CrowdStrike introduced Threat AI, the industry’s first agentic threat intelligence system designed to automate the most intricate and time-intensive intelligence workflows while accelerating actionable outcomes. As part of CrowdStrike’s newly launched Agentic Security Workforce, Threat AI equips security teams with mission-ready agents capable of reasoning across threat data, proactively hunting adversaries, and taking decisive action across the cyber kill chain. This allows defenders to focus on high-impact investigations while maintaining full operational control.
“Adversaries are weaponizing AI to accelerate every stage of attacks – what once took months can now happen in seconds, collapsing the defender’s window of response. Intelligence must evolve beyond informing defenders to actively countering threats at the speed of AI,” said Adam Meyers, head of Counter Adversary Operations at CrowdStrike. “Threat AI is the intelligence arm of CrowdStrike’s vision to equip every security analyst with mission-ready agents that eliminate high-friction tasks better suited for machines, ushering in a new era of threat intelligence.”

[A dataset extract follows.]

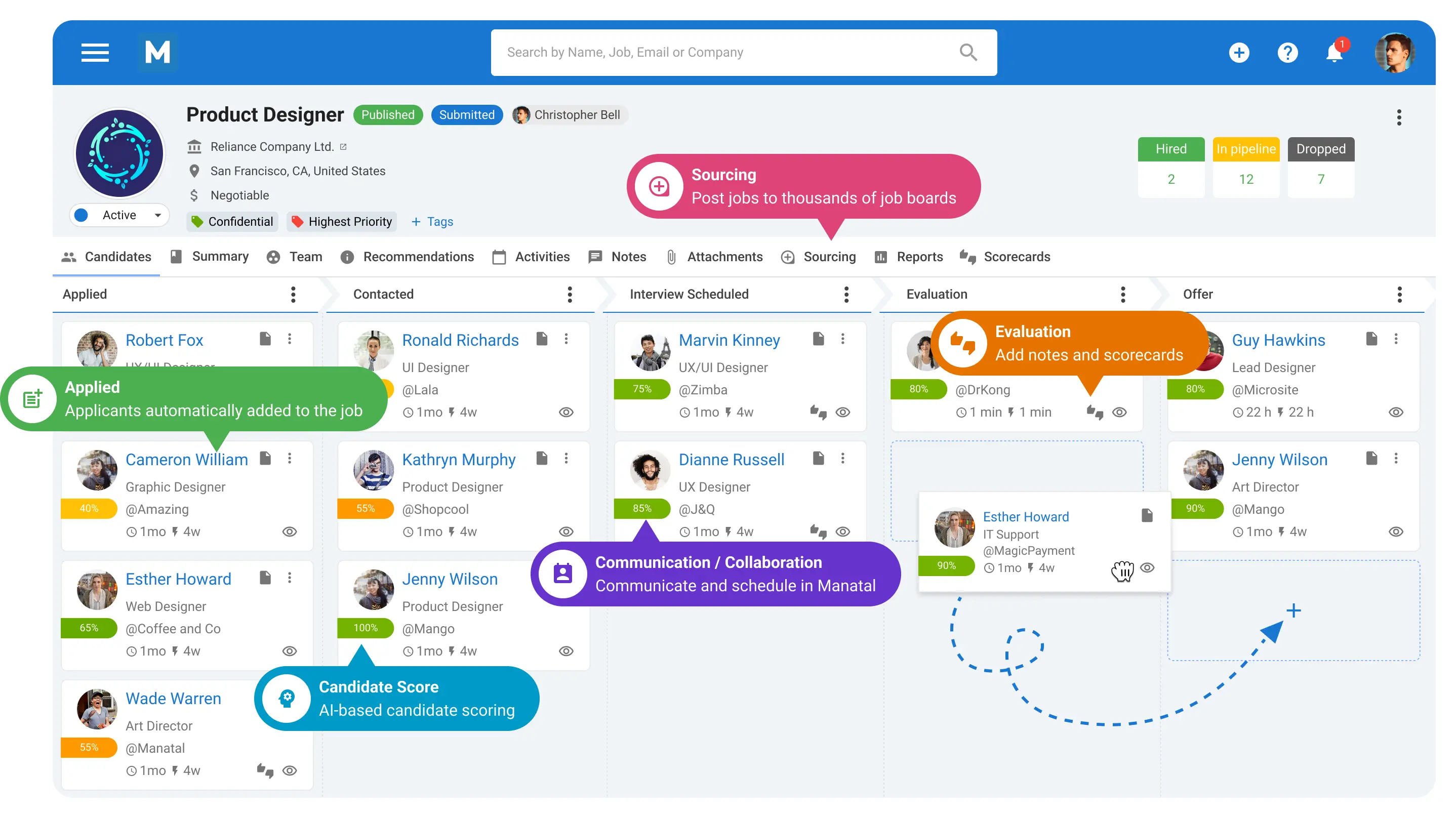Open scorecard thumbs icon on Marvin Kinney

click(818, 412)
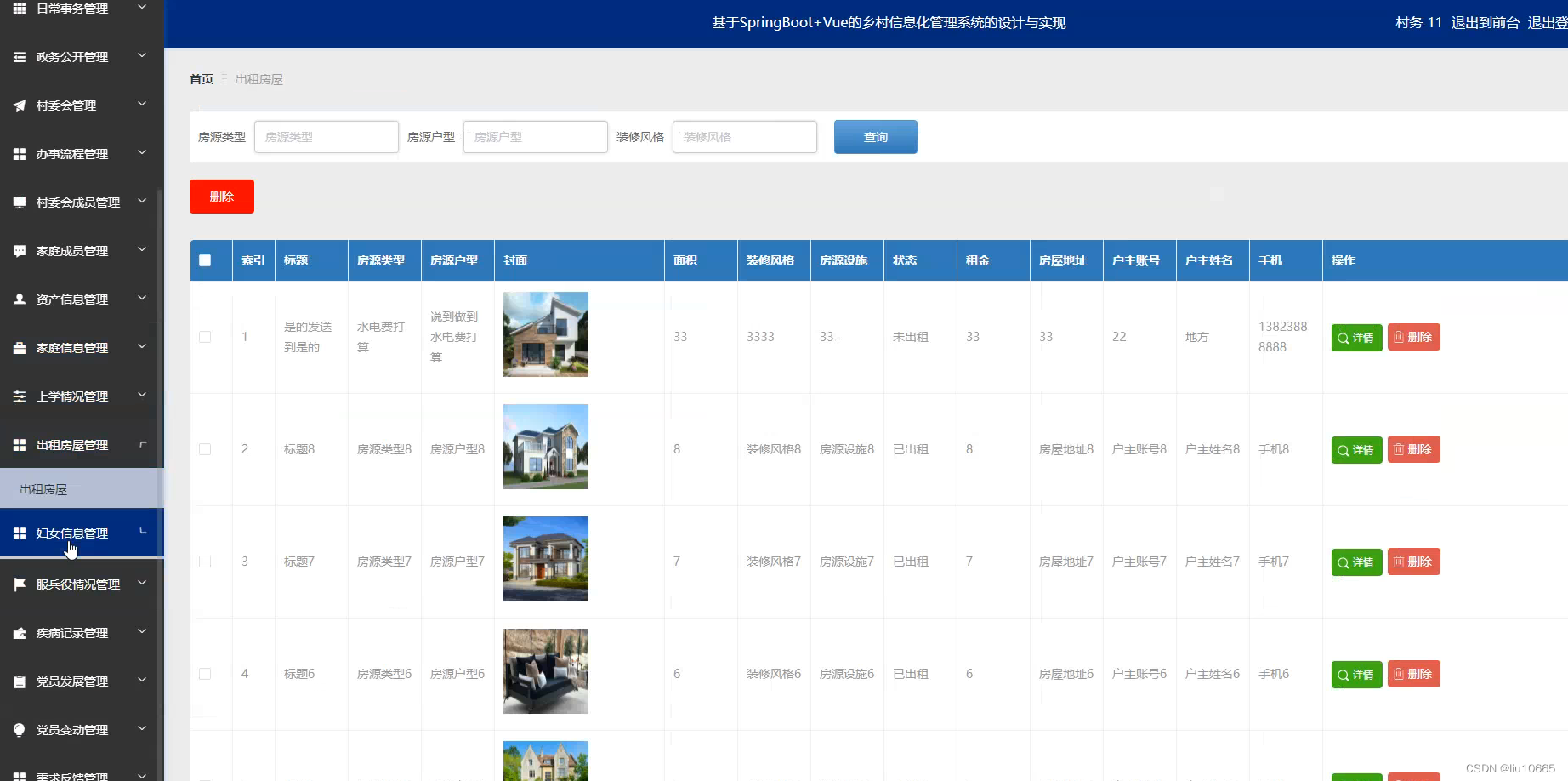Image resolution: width=1568 pixels, height=781 pixels.
Task: Collapse the 出租房屋管理 menu
Action: [81, 444]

Threat AI: Intelligence in Action
CrowdStrike has long set the industry benchmark for adversary intelligence, tracking over 265 of the world’s most sophisticated nation-state, eCrime, and hacktivist groups. Integrated into CrowdStrike’s Threat Intelligence & Hunting modules and informed by years of hands-on experience from the Counter Adversary Operations (CAO) team, Threat AI automates complex workflows and delivers actionable recommendations precisely when analysts need them. By streamlining investigations and accelerating threat response, Threat AI ensures faster, more precise decision-making.
Also Read: CrowdStrike Launches Agentic Security Workforce for Ops
Initial Threat AI agents include:
-
Malware Analysis Agent: Automates one of the most time-consuming and complex analyst workflows: reversing, classifying, and comparing malware. In seconds, it analyzes files, identifies code similarities, provides instant attribution, and generates YARA rules, delivering actionable insights while scaling defenses across entire malware families.
-
Hunt Agent: Enables continuous, expert-level proactive threat hunting. The agent executes queries, scans for emerging threats, rapidly surfaces critical findings, and delivers clear, actionable insights and next-step recommendations.
Expanding the Threat Intelligence Agent Workforce
The Malware Analysis and Hunt Agent represent the first in a growing series of Threat AI agents, with additional agents for triage, correlation, and exposure mapping planned. Each agent is designed to complement the others, ensuring seamless orchestration and amplified intelligence outcomes.
Threat Intelligence Browser Extension
In addition, CrowdStrike is launching a new Chrome extension that brings its adversary intelligence directly into analysts’ browsers. This allows security professionals to access CrowdStrike intelligence while conducting external research, providing immediate investigative context and accelerating response times, all within a unified workflow.